Data lines start
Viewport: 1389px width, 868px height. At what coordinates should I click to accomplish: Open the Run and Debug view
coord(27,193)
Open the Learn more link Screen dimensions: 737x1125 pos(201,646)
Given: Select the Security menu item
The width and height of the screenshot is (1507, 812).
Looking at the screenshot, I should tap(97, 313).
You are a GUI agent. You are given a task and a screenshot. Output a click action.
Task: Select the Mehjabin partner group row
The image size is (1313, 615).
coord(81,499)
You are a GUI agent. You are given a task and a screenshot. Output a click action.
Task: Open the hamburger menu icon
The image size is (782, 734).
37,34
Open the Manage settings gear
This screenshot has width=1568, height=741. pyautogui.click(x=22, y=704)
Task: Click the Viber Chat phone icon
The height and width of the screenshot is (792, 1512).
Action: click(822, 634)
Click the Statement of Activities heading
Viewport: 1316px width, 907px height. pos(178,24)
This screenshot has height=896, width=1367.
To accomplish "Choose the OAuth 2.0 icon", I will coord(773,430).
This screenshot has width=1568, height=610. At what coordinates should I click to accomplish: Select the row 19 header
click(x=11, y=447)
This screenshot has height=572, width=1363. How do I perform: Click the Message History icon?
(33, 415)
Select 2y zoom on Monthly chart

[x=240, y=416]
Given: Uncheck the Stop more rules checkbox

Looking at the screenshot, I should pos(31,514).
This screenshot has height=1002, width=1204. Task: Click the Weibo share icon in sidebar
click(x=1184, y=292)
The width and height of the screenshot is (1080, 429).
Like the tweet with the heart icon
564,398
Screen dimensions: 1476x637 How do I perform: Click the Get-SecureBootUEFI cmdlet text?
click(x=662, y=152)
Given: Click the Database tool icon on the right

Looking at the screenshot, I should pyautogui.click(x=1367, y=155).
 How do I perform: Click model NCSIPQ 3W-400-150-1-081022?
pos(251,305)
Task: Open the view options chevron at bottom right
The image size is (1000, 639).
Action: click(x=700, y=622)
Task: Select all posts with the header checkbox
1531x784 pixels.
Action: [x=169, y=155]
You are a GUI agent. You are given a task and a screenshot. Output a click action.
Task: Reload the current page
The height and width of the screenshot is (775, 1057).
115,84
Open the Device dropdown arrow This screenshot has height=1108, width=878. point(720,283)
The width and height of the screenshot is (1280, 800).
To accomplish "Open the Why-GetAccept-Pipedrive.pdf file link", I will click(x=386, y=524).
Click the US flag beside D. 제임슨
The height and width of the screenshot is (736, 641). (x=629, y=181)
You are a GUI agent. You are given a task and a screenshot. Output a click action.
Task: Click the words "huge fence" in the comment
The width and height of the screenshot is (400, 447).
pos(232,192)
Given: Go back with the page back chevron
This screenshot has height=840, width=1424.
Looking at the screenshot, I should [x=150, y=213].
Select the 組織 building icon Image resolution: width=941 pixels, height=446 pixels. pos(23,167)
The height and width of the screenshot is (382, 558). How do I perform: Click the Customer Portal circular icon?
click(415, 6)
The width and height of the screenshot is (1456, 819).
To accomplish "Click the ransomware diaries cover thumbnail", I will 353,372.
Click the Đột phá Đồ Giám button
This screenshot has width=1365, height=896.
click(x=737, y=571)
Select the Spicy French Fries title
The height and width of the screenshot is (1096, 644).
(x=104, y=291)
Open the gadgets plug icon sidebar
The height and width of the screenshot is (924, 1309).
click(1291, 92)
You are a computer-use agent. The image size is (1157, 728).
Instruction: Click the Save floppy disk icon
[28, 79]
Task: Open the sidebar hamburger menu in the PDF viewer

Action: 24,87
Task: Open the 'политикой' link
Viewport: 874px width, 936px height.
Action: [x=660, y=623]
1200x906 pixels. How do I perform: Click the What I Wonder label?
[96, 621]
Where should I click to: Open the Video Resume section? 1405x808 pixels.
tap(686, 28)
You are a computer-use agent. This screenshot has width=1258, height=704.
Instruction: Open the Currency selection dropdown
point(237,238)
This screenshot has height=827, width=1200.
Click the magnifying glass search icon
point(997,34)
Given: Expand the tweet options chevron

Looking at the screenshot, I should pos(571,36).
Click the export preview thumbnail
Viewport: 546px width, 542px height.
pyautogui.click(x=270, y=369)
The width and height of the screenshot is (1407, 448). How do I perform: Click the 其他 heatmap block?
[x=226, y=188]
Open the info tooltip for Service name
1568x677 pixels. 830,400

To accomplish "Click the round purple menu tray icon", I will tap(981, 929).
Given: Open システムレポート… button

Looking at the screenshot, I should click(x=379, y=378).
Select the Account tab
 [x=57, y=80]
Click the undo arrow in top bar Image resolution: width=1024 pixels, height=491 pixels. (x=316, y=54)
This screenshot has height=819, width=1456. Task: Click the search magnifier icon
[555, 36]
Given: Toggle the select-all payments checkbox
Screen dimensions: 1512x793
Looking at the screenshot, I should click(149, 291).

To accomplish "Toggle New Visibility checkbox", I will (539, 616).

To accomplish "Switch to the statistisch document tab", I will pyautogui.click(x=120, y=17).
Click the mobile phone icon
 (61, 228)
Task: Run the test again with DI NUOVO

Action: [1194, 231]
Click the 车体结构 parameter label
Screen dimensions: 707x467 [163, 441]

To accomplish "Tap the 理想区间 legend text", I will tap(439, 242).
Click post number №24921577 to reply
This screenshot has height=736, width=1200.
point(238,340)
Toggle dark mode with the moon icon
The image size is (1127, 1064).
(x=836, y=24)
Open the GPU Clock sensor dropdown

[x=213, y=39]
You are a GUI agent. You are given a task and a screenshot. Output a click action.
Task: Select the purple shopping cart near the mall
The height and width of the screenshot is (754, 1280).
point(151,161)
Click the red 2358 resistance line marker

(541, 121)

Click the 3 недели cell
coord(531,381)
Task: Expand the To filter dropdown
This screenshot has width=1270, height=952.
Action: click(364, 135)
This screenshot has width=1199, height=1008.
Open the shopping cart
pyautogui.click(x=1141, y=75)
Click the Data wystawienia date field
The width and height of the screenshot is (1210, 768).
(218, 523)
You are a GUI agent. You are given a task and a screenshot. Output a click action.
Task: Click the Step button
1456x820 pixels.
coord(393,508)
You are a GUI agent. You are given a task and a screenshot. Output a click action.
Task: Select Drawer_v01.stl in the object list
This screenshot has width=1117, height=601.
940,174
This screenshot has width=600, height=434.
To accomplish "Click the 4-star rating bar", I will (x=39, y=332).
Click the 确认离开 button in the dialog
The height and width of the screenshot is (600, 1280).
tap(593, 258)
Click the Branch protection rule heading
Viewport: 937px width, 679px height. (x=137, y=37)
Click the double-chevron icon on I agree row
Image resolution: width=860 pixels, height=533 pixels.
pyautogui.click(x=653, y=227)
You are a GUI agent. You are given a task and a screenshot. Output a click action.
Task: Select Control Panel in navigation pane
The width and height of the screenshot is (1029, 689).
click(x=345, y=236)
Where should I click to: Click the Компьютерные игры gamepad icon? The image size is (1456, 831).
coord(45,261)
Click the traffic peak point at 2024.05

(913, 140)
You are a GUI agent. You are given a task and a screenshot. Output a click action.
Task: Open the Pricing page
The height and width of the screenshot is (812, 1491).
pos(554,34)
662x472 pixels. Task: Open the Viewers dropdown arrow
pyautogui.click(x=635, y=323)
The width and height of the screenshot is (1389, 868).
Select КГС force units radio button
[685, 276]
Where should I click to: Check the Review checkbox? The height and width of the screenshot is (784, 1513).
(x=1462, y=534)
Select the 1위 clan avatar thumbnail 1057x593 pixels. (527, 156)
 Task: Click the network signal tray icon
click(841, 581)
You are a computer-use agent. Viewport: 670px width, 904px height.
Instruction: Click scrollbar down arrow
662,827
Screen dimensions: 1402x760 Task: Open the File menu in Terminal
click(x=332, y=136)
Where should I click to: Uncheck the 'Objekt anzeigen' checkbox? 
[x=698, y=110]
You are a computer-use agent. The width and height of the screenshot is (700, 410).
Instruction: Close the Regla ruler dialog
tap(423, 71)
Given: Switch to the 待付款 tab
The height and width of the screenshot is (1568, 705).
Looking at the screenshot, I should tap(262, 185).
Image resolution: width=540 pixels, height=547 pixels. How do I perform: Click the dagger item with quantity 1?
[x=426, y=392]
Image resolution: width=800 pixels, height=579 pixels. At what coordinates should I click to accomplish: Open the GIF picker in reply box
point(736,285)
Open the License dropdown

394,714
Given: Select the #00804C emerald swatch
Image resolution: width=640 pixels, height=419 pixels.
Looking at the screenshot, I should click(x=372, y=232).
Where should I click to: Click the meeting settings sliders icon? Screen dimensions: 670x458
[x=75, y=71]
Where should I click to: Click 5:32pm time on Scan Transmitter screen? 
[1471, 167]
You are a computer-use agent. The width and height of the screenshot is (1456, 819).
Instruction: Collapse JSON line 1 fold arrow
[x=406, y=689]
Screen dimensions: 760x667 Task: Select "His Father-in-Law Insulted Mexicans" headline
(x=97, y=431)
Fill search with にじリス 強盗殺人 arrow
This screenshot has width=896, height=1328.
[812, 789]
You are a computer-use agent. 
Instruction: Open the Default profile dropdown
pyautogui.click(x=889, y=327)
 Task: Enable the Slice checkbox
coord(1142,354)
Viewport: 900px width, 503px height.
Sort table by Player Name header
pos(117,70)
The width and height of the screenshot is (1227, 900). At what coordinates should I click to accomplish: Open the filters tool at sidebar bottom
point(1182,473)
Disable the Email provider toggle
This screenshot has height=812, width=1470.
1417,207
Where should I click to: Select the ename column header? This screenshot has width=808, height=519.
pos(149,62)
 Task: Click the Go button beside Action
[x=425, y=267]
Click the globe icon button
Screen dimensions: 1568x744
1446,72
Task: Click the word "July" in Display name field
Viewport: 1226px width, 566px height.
Data lines end
◆ Task
Collect and copy out every line above that contains the string "field". Case counts, so uppercase and lowercase letters must match.

◆ Response
Click the Data wystawienia date field
Task: Click the word "July" in Display name field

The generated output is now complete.